*** Opening of Dataset entries ***

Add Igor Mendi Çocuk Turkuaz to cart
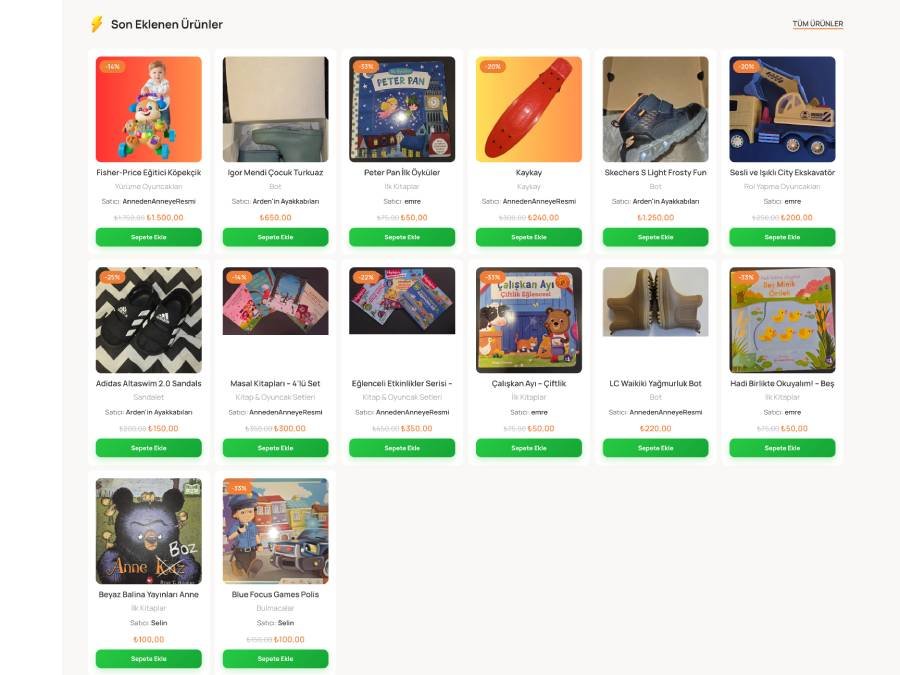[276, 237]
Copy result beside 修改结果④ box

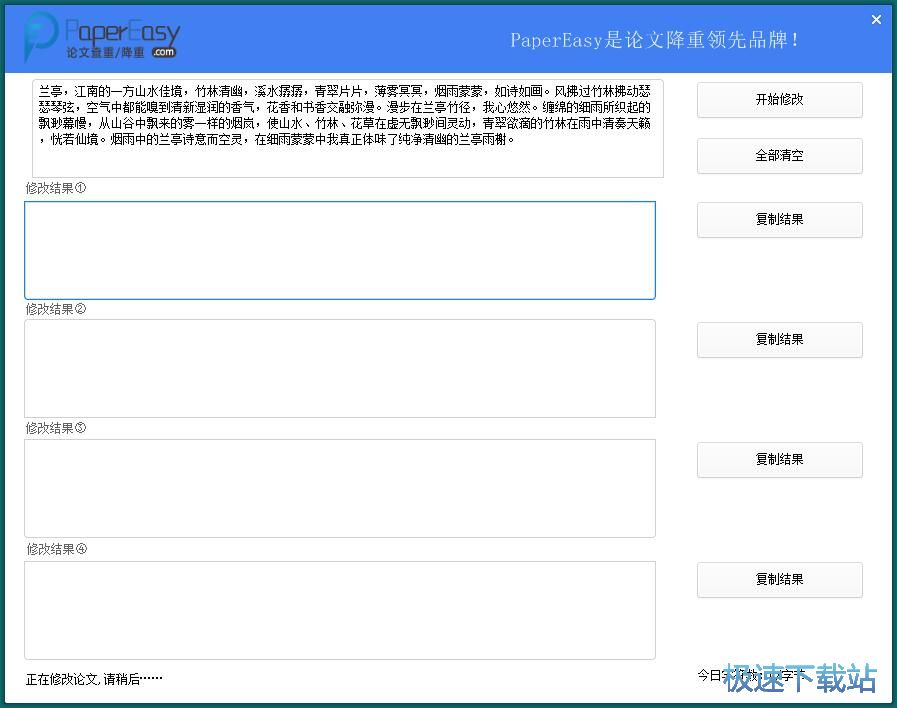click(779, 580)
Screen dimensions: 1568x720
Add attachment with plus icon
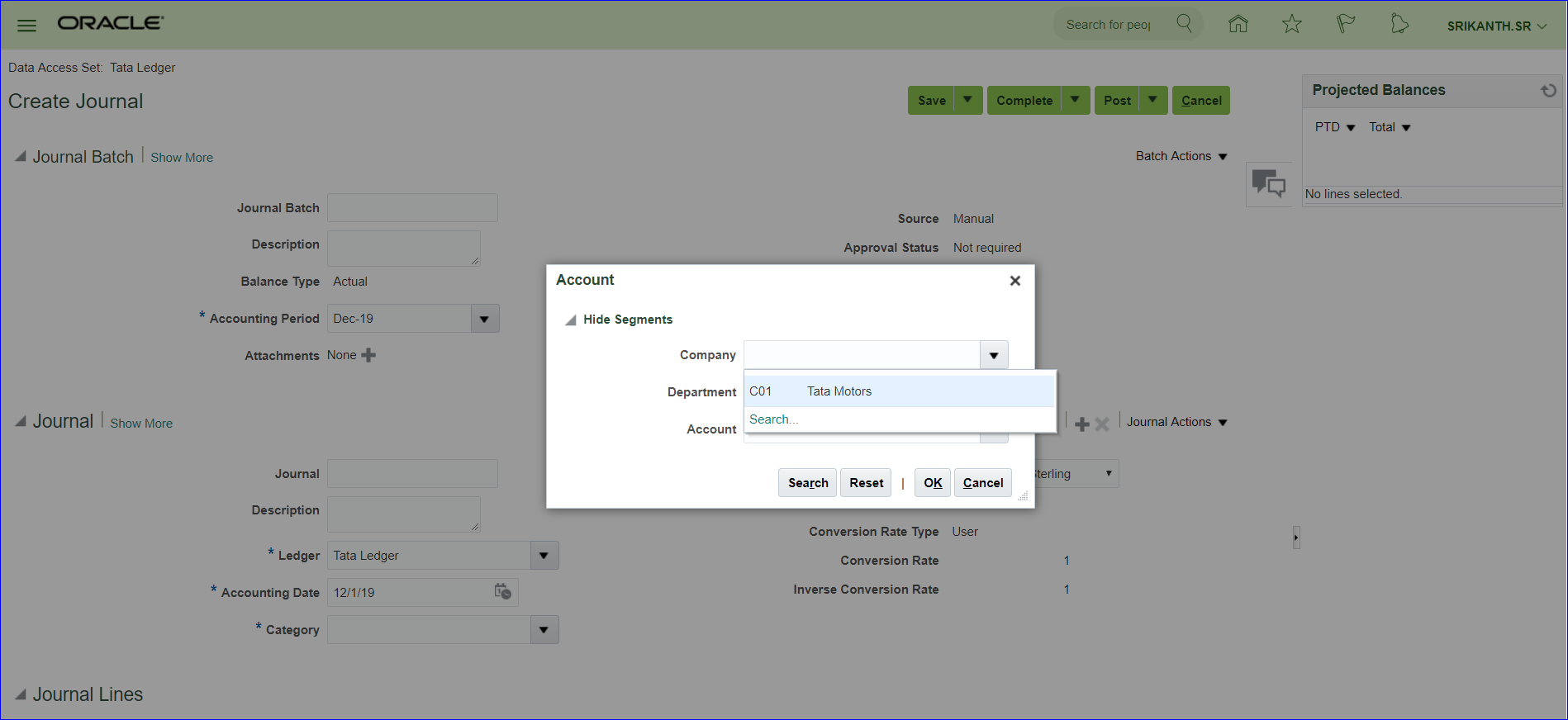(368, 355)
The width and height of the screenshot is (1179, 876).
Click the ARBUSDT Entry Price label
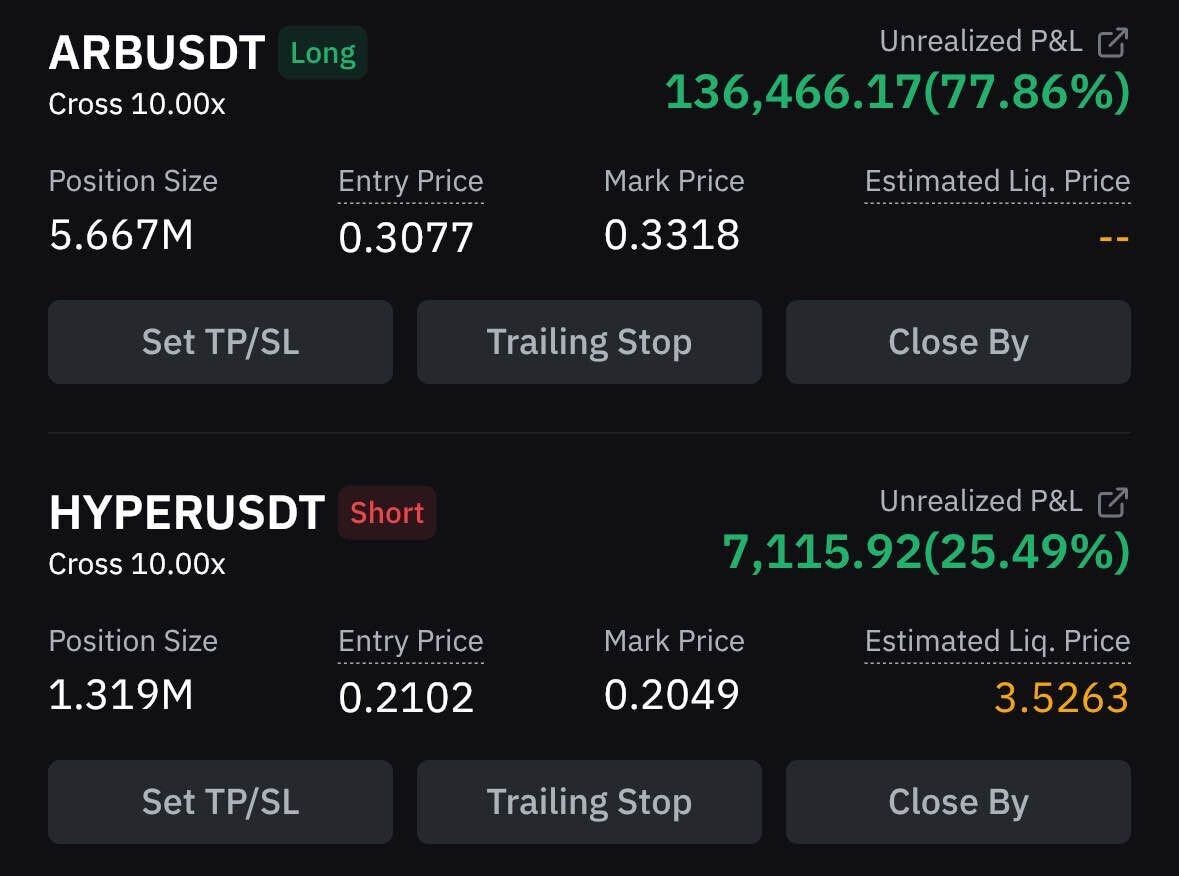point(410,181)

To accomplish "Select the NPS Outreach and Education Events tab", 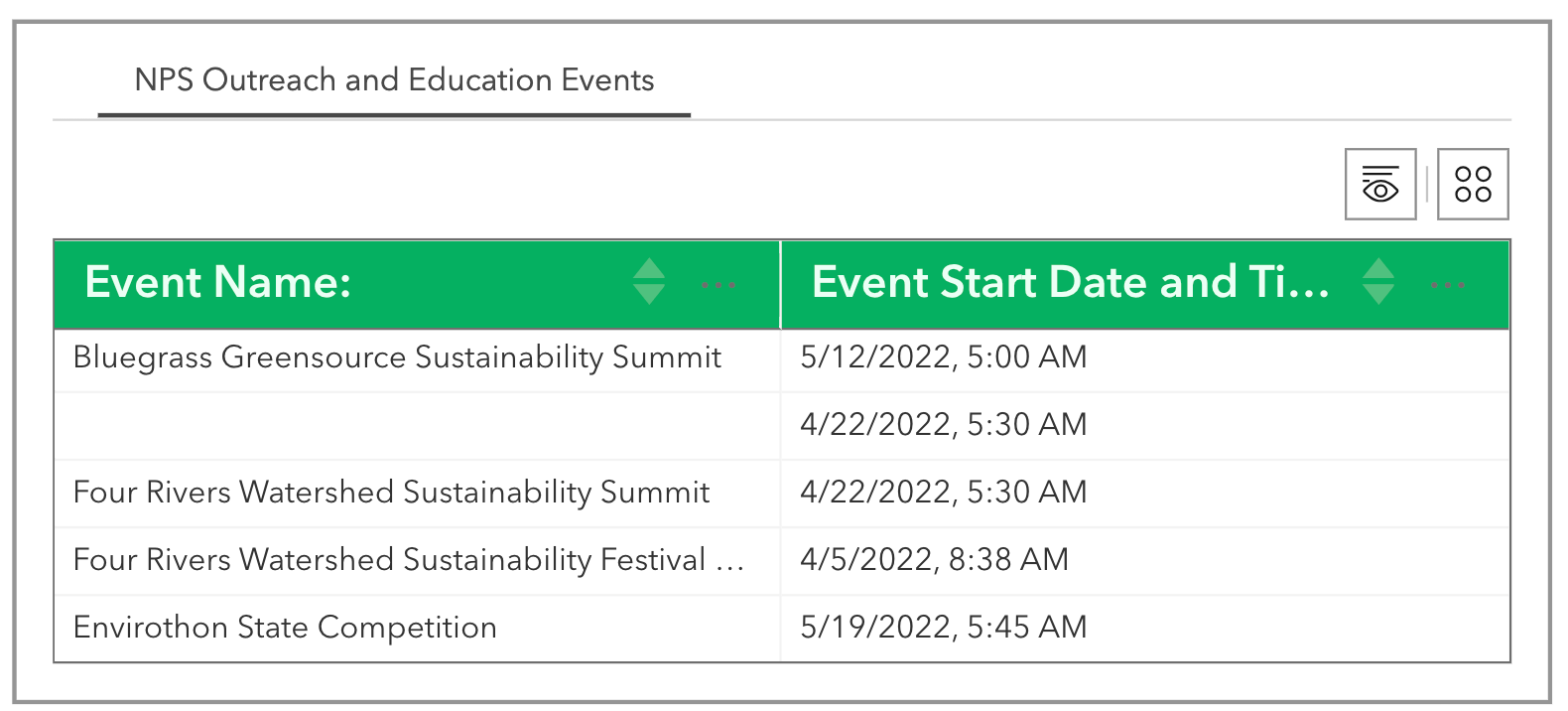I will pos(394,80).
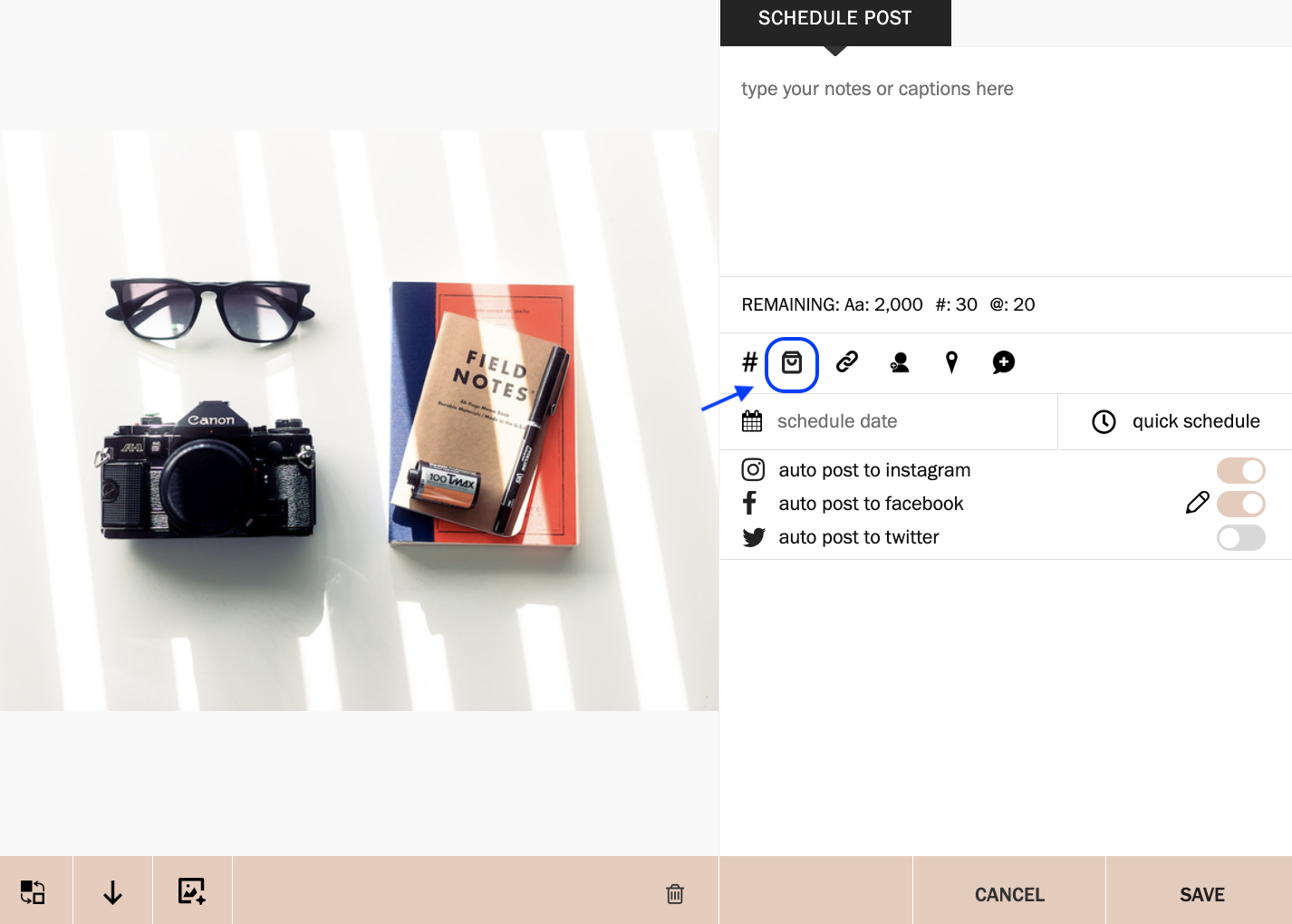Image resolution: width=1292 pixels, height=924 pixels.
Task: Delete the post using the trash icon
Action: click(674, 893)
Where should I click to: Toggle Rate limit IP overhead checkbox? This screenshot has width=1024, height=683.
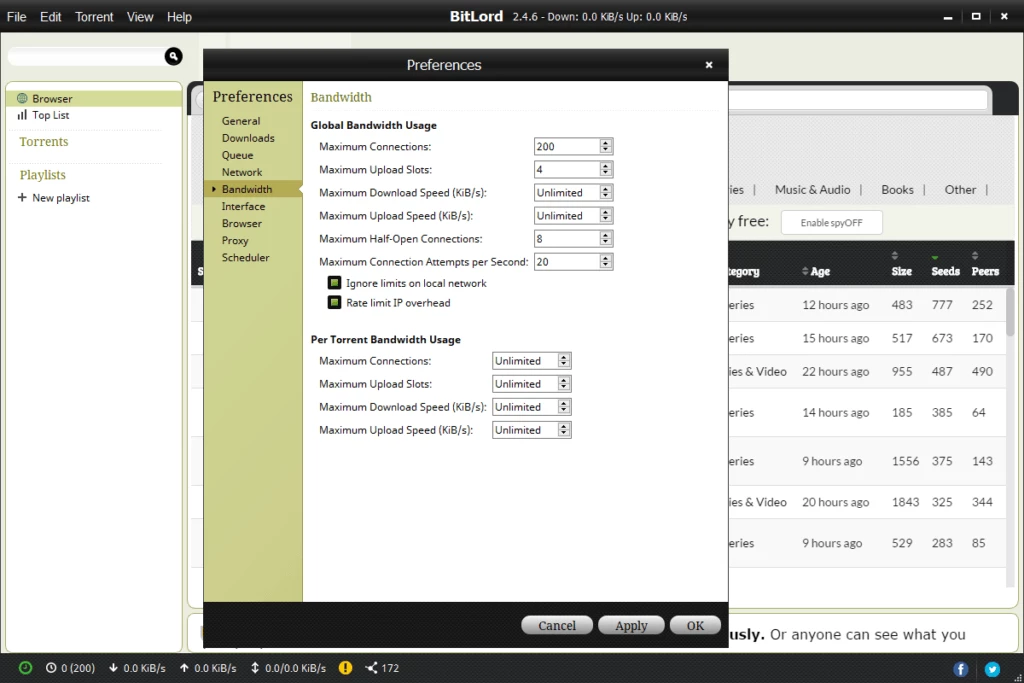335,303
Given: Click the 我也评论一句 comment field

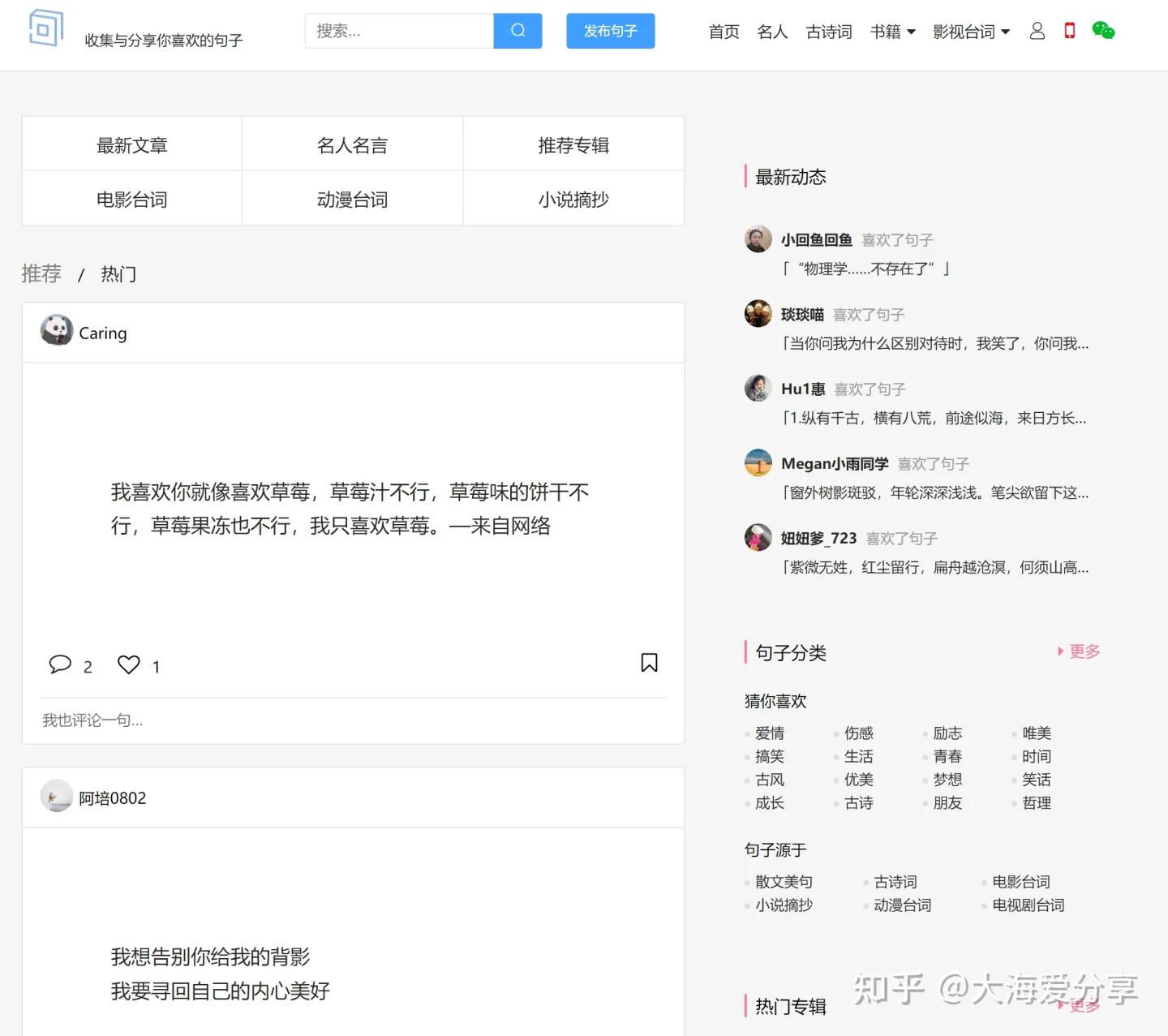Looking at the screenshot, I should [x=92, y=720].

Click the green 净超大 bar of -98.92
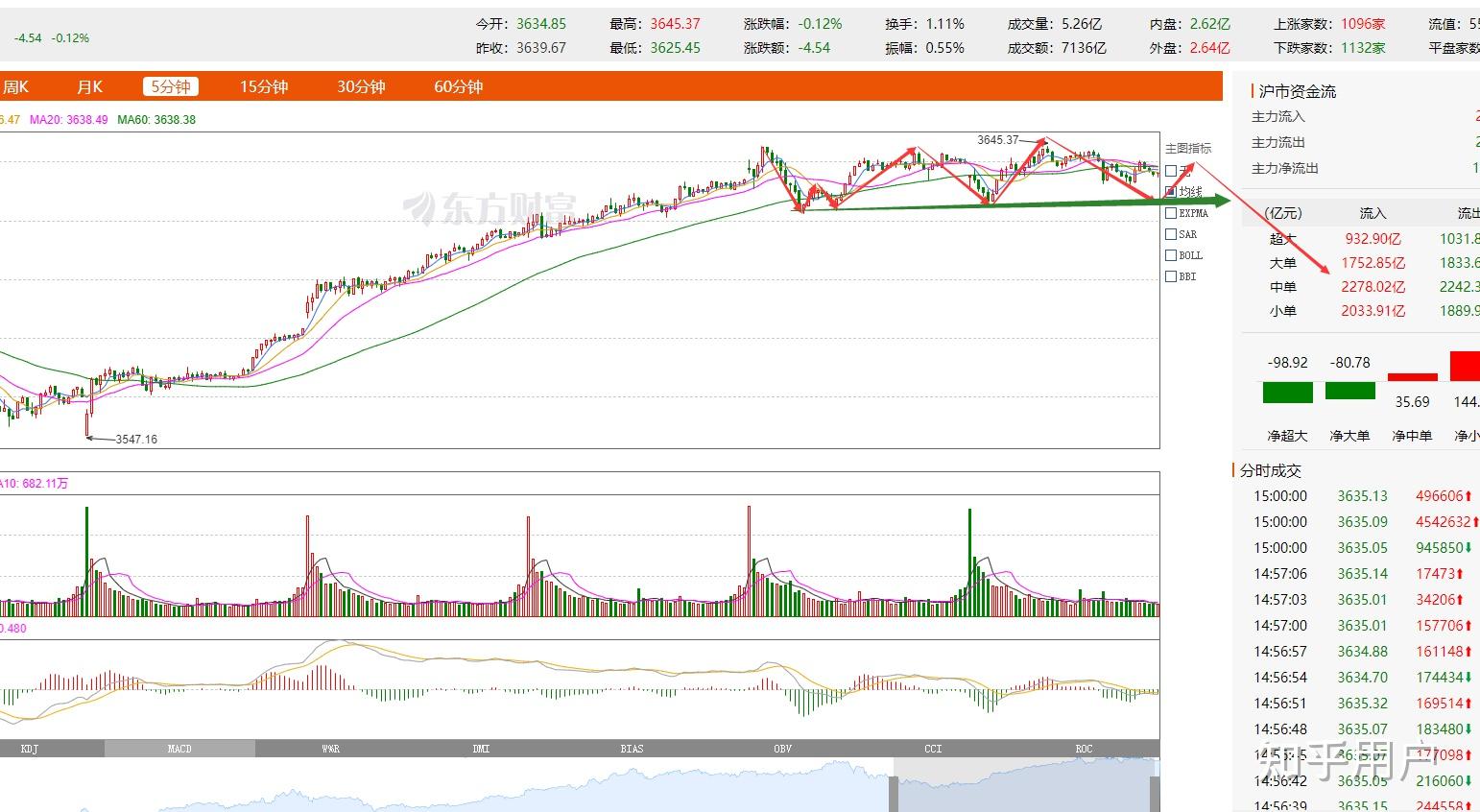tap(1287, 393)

*** Close of Dataset entries ***

**What needs to be done**: Print the stretch of the data from the line with "Where should I" through its last line, exactly and with both ends kept. Omit pictures.

**Exercise output**:
Where should I click to: Toggle Rate limit IP overhead checkbox? This screenshot has width=1024, height=683.
335,303
Given: Click the 我也评论一句 comment field

Looking at the screenshot, I should [x=92, y=720].

Click the green 净超大 bar of -98.92
tap(1287, 393)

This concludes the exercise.